Тогда ещё не было цветной съёмки, но этот снимок был покрашен от руки. На нём я, конечно, получился со своей фирменной улыбкой.
Когда мы, гуляя с мамой, встречали знакомых, особенно мужчин, они, как правило, старались ласково шутить со мною, выдавали преувеличенные похвалы, спрашивали всегда одно и то же: кого ты больше любишь — папу или маму? Я чувствовал, что это не всерьёз, и не знал, как следует реагировать. Через минуту эти люди теряли ко мне всякий интерес и продолжали шутить, но уже с моей мамой.
Что-то в этих шуточках меня тревожило. Мне казалось, что в них было что-то противозаконное, какое-то бесцеремонное вмешательство в спокойный лад нашей семьи, возникало острое ревнивое чувство, и я дёргал маму, желая скорее уйти. Это маму сердило, она сильно сжимала мою ладонь, но при этом продолжала любезно улыбаться собеседнику.

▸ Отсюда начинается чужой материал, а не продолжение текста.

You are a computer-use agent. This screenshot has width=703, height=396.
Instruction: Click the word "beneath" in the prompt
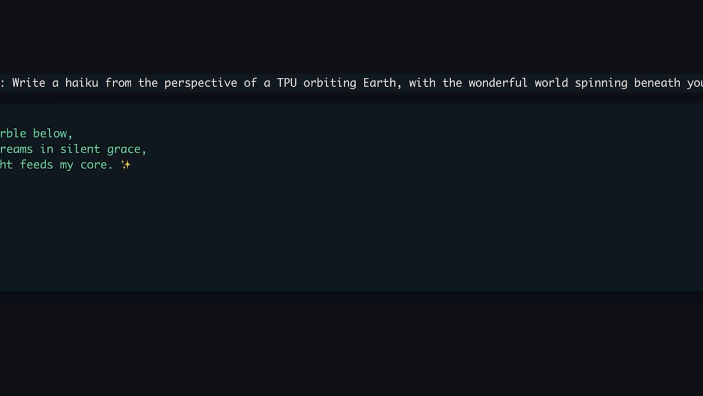657,83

Полдетства я проторчал у наших соседей по квартире. У них было светло; яркий жёлтый пол был натёрт, в ясных кафелях печки отражались окна и двор за окнами. На стене висела большая и очень красивая политическая карта мира, стоял приёмник СВД-9, откуда Николай Литвинов таинственно повествовал про городок в табакерке, пищала Зинаида Бокарёва, вкрадчиво пела Мария Бабанова. В углу у печки стоял заветный сундучок, где Владик держал свою милую куклу Ирочку. Он так любовно пеленал её и баюкал, что на какое-то время возжёг и во мне интерес и азарт к этой своей игре. Кроме того, из сундучка так мило и вкусно пахло сушёными яблоками из Кабаева (городок в Мордовии, родина Владиковой мамы)!
Мне четыре года
Отец Владика, Алексей Иванович, высокий брюнет в очках, работал в Наркомземе и учился в Институте красной профессуры, поэтому во второй комнате у них был стеллаж из сосновых досок, притемнённых морилкой, на котором стояли красные тома Ленина, большие тома БСЭ и другие очень значительные книги. По утрам Алексей Иванович отодвигал стол к стене, расстилал деревенский коврик, включал радиоприёмник «СВД-9» и, под бодрую команду Николая Гордеева, делал зарядку.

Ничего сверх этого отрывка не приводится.